A common man looking at this decision of the very learned Judge,
might possibly object to it. But ploughed up to the primary rock of
the matter, the two great principles laid down in the twin whaling
laws previously quoted, and applied and elucidated by Lord
Ellenborough in the above cited case; these two laws touching
Fast-Fish and Loose-Fish, I say, will on reflection, be found the
fundamentals of all human jurisprudence; for notwithstanding its
complicated tracery of sculpture, the Temple of the Law, like the
Temple of the Philistines, has but two props to stand on.
Is it not a saying in every one's mouth, Possession is half of the
law: that is, regardless of how the thing came into possession? But
often possession is the whole of the law. What are the sinews and
souls of Russian serfs and Republican slaves but Fast-Fish, whereof
possession is the whole of the law? What to the rapacious landlord
is the widow's last mite but a Fast-Fish? What is yonder undetected
villain's marble mansion with a doorplate for a waif; what is that but
a Fast-Fish? What is the ruinous discount which Mordecai, the
broker, gets from the poor Woebegone, the bankrupt, on a loan to
keep Woebegone's family from starvation; what is that ruinous discount
but a Fast-Fish? What is the Archbishop of Savesoul's income of
L100,000 seized from the scant bread and cheese of hundreds of
thousands of broken-backed laborers (all sure of heaven without any of
Savesoul's help) what is that globular 100,000 but a Fast-Fish. What
are the Duke of Dunder's hereditary towns and hamlets but Fast-Fish?
What to that redoubted harpooneer, John Bull, is poor Ireland, but a
Fast-Fish? What to that apostolic lancer, Brother Jonathan, is Texas
but a Fast-Fish? And concerning all these, is not Possession the whole
of the law?
But if the doctrine of Fast-Fish be pretty generally applicable, the
kindred doctrine of Loose-Fish is still more widely so. That is
internationally and universally applicable.

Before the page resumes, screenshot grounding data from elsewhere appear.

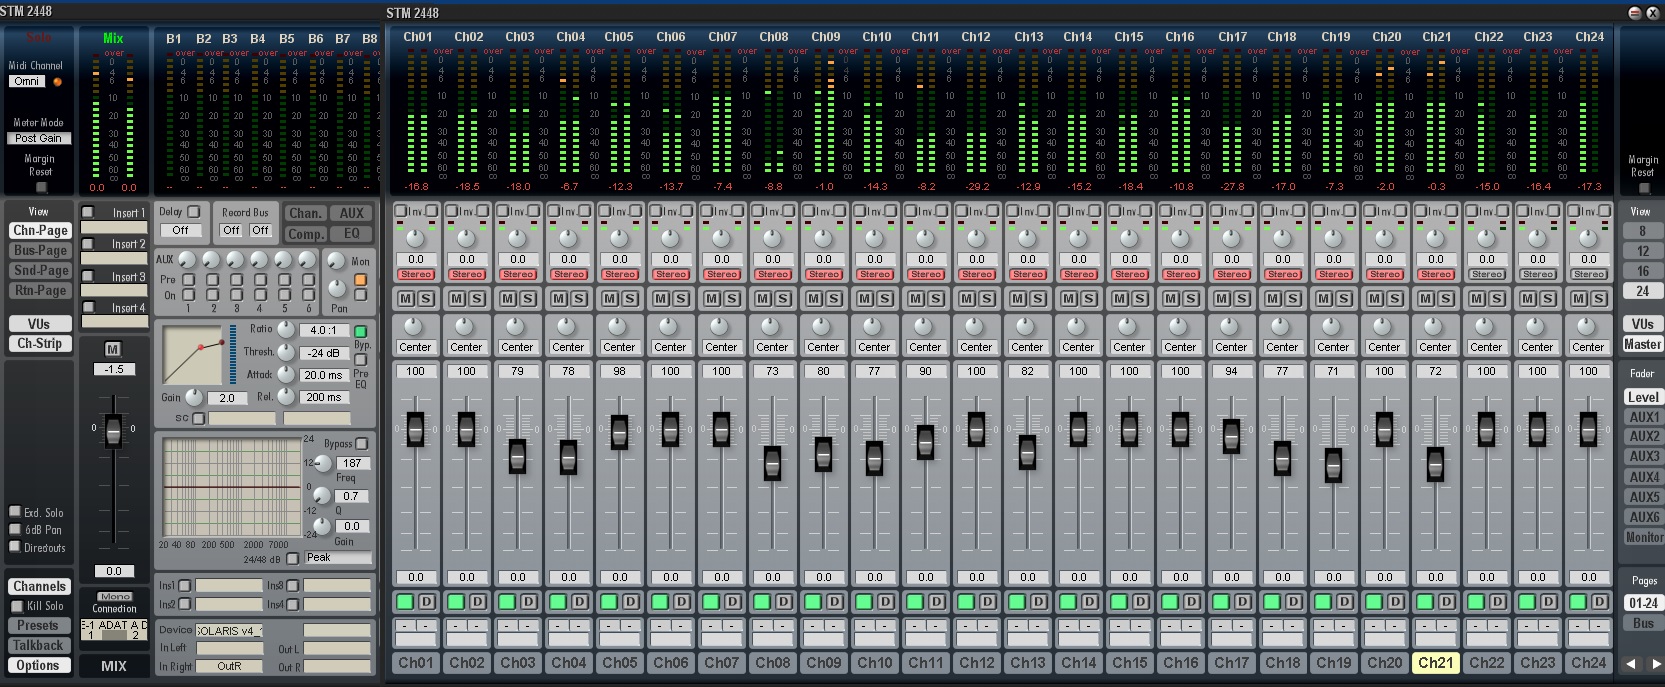Viewport: 1665px width, 687px height.
Task: Enable the Kill Solo checkbox
Action: [x=17, y=606]
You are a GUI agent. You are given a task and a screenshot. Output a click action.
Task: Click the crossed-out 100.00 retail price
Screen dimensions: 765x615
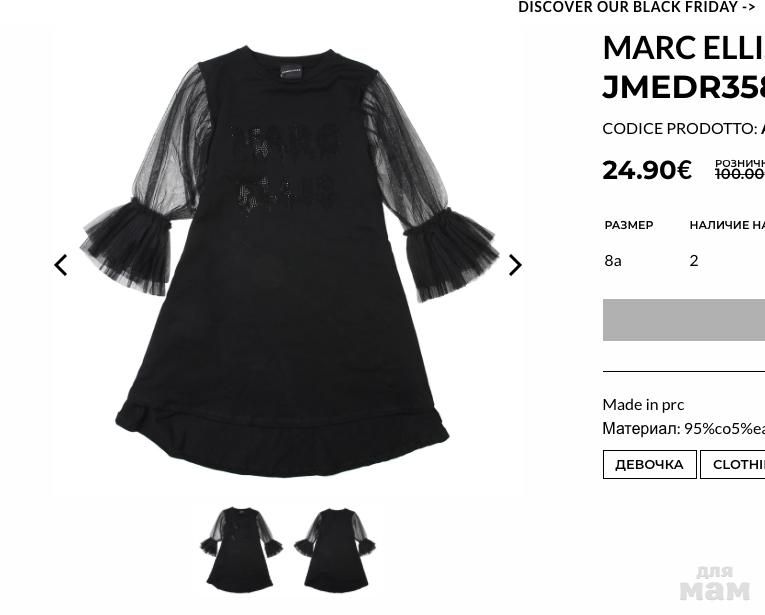point(740,174)
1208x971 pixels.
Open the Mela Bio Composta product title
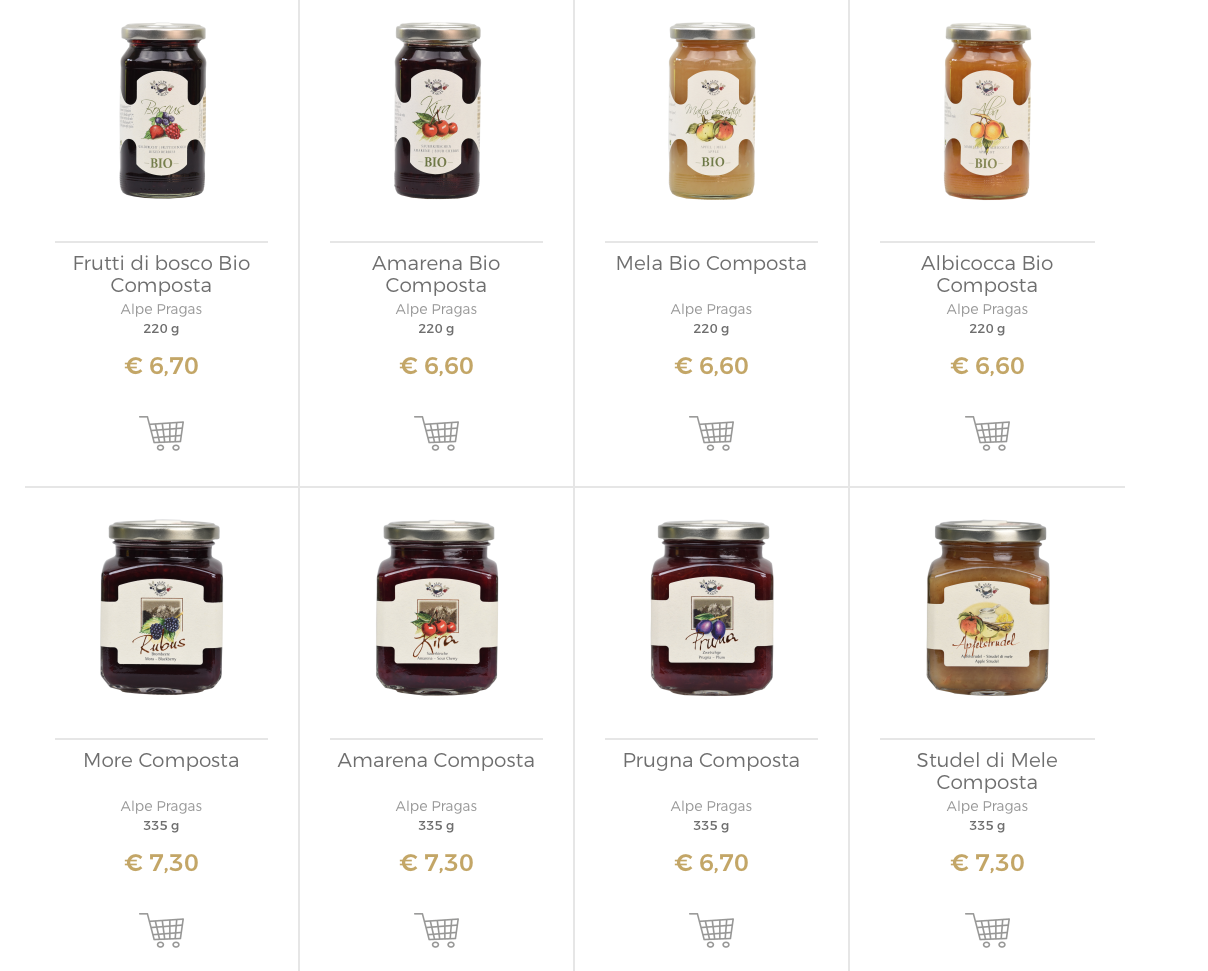[x=712, y=263]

What was America in 1492 but a Loose-Fish, in which Columbus
struck the Spanish standard by way of wailing it for his royal
master and mistress? What was Poland to the Czar? What Greece to the
Turk? What India to England? What at last will Mexico be to the United
States? All Loose-Fish.
What are the Rights of Man and the Liberties of the World but
Loose-Fish? What all men's minds and opinions but Loose-Fish? What
is the principle of religious belief in them but a Loose-Fish? What to
the ostentatious smuggling verbalists are the thoughts of thinkers but
Loose-Fish? What is the great globe itself but a Loose-Fish? And
what are you, reader, but a Loose-Fish and a Fast-Fish, too?